At the time Trump was "very unhappy" that the FBI was not "going after Hillary Clinton with her emails and with her dossier," meaning the opposition research that the Clinton campaign and the Democratic National Committee paid former British spy Christopher Steele to produce. The bee currently in Trump's bonnet is the FBI informant who reportedly contacted three Trump campaign advisers (Carter Page, Sam Clovis, and George Papadopoulos), apparently in an attempt to assess the extent of their links to the Russian government.

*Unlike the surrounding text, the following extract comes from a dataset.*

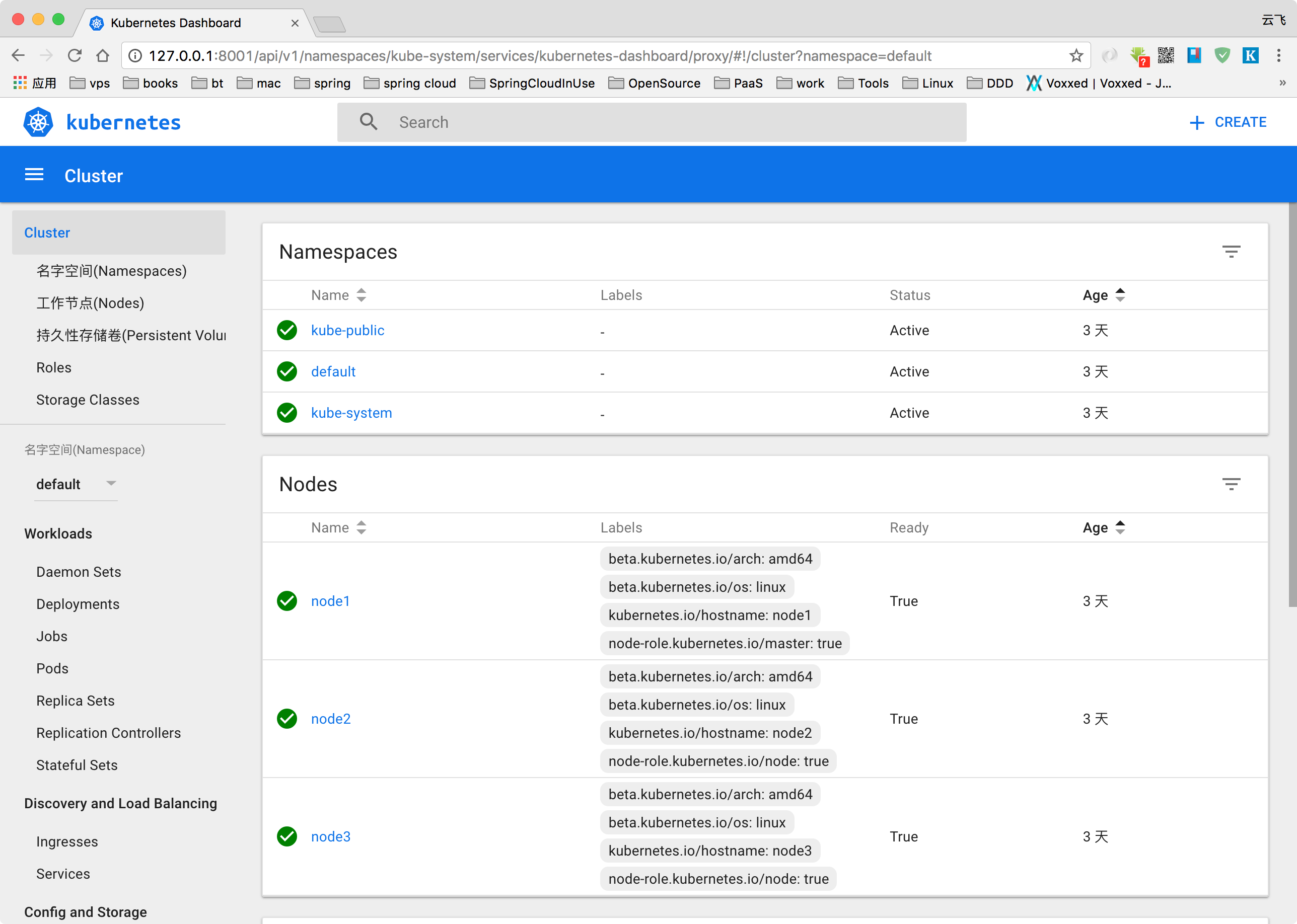The width and height of the screenshot is (1297, 924).
Task: Select Workloads section in sidebar
Action: [x=57, y=533]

Although Trump offered no evidence that the informant's activities were illegal or inappropriate, Deputy Attorney General Rod Rosenstein tried to placate him by asking the DOJ's inspector general, Michael Horowitz, to look into the matter. Horowitz is already investigating whether the FBI improperly relied on the Steele dossier in seeking warrants to eavesdrop on Page under the Foreign Intelligence Surveillance Act. "If anyone did infiltrate or surveil participants in a presidential campaign for inappropriate purposes," Rosenstein said on Sunday night, "we need to know about it and take appropriate action."
That gesture may give Trump a face-saving way to retreat from what sounded like a plan to order a criminal investigation that DOJ officials do not think is justified. But if push comes to shove, Trump plainly has the power to override their judgment and to fire them if they refuse to comply. As he bragged in an interview with The New York Times last year, "I have [an] absolute right to do what I want to do with the Justice Department."

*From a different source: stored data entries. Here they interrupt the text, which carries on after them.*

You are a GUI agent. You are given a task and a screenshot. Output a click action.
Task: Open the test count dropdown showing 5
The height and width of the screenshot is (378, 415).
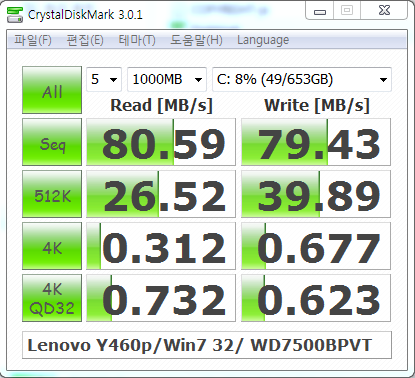point(104,79)
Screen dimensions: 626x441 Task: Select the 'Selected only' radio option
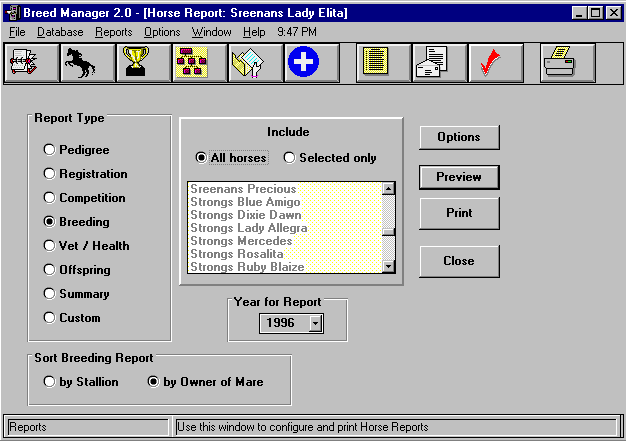pos(290,158)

The fact that he has the right to open or close investigations at will, of course, does not mean he would be right to do so. In an upcoming article, Fordham University law professor Bruce Green and New York Law School professor Rebecca Roiphe argue that "the Department of Justice is independent of the President, and its decisions in individual cases and investigations are largely immune from his interference or direction." That situation, they say, "does not result from any explicit constitutional or legislative mandate" but is instead "based on an evolving understanding of prosecutorial independence and professional norms," which serve as "a fundamental check on presidential power."

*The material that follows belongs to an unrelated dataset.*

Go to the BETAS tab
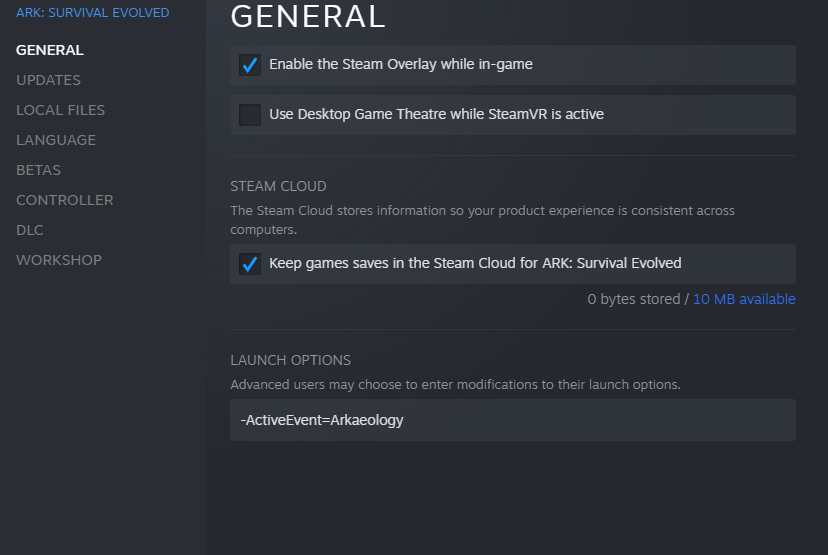 (x=38, y=170)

Trump clearly has no respect for those norms, except insofar as violating them hurts him politically. Hence his angry incomprehension when Attorney General Jeff Sessions recused himself from the Russia investigation, which led to Rosenstein's appointment of Mueller. Sessions' loyal service to the Trump campaign, which was the reason for his recusal, was the very reason that Trump thought he could count on Sessions to "protect" him. Trump's periodically erupting rage at this perceived betrayal suggests he is genuinely puzzled by the notion that Sessions recused himself as a matter of principle, based on his honest understanding of DOJ regulations.
Trump nevertheless has not fired Sessions, or Rosentein, or Mueller. The fallout from his dismissal of FBI Director James Comey may have convinced him it is not always wise to act on his angry impulses. If he is not careful, the spectacle of an unhinged, unprincipled president treating the DOJ as his personal law firm may yet persuade voters, or even members of Congress, that Trump does not belong in the White House. Like the president, they have an absolute right to fire an official whose performance displeases them.